We found only a single report in the literature on the use of 24-hour VEEG in evaluating a first unprovoked seizure (Chen et al., 2016). The authors recruited 134 patients, included subjects with abnormal brain imaging, and found 42% with epileptiform abnormalities in their 24-hour recording. This is similar to the rate observed in our study. They confirmed a higher seizure recurrence risk in these patients, but did not specify the latency to first epileptiform abnormalities and did not comment on the incremental yield of the continuous recording. None of their patients experienced seizures during the VEEG recording.
Past studies confirmed that, upon further scrutiny, 28–57% of patients presenting for the first time with a seizure have experienced prior typically subtle epileptic events (King et al., 1998, Jallon et al., 2001, Firkin et al., 2015). Our patients were screened repeatedly about such history, and were concluded to have none. However, to our knowledge, the capture of actual seizures in the EEG work up after a first seizure has not been studied in the literature. The capture of such seizures in a minority of our patients is rather unique and warrants emphasis. The events were not recognized by the patients, and lead ultimately to a diagnosis of epilepsy based on evidence of seizure recurrence (Fisher et al., 2014).
The retrospective nature of our study, the selective and relatively small number of patients represent limitations to the generalizability of our results. The wide range of time elapsing between the seizure event and the actual VEEG recording is another limiting factor.
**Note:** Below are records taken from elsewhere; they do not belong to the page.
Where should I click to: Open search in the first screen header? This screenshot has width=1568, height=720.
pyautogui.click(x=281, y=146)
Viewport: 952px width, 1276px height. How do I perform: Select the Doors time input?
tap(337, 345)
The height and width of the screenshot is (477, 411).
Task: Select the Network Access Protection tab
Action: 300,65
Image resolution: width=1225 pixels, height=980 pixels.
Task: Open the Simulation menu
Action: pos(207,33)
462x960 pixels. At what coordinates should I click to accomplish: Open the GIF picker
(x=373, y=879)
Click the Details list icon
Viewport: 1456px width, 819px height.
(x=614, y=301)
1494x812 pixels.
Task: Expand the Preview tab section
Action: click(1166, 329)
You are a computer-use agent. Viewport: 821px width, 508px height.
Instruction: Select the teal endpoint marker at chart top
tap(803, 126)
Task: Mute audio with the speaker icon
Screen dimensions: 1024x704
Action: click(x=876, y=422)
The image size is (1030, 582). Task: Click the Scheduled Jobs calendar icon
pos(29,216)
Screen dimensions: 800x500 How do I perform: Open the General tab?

Some studies noted significant increased EEG yield if it is done closer to the index first event (King et al., 1998, Sofat et al., 2016, Wyman et al., 2017).
5. Conclusion:
This study was conducted to evaluate the yield of 24 h VEEG in the evaluation of the first unprovoked seizure, particularly in the absence of other high risk factors for recurrence. It suggests an increase in the detection of EDs with the 24-hour studies compared to the traditional shorter recordings. We believe that a routine or extended EEG should be performed close to the seizure, followed by a 24-hour recording if the initial shorter study is unrevealing. This approach will maximize the early identification of subjects with high risk for seizure recurrence, allowing for early intervention. The patients with ictal and interictal EDs would subsequently be counseled about starting anti-seizure medications, based mainly on the EEG information. Future larger studies can verify the current findings and investigate the effect of the time to VEEG from seizure presentation on the recording sensitivity in terms of detecting EDs.
Funding
This research did not receive any specific grant from funding agencies in the public, commercial, or not-for-profit sectors.
Author contributions
N. Haddad, G. Melikyan, G. Alarcon and A. Alrabi conceived and designed the project. N. Haddad, G. Melikyan, G. Alarcon, A. Alrabi, M. Siddiqi, E. Ali, B. Mesraoua, H AlHail, A Syamala and F. Kazi executed the project and acquired the data. N. Haddad, Y. Shaheen, A. Al-Abdulghani, and Z. Mahfoud performed the analysis and interpretation of data. N. Haddad and Z. Mahfoud drafted the manuscript. All authors critically reviewed and edited the manuscript before approving the final version for submission.
Declaration of Competing Interest
The authors declare that they have no known competing financial interests or personal relationships that could have appeared to influence the work reported in this paper.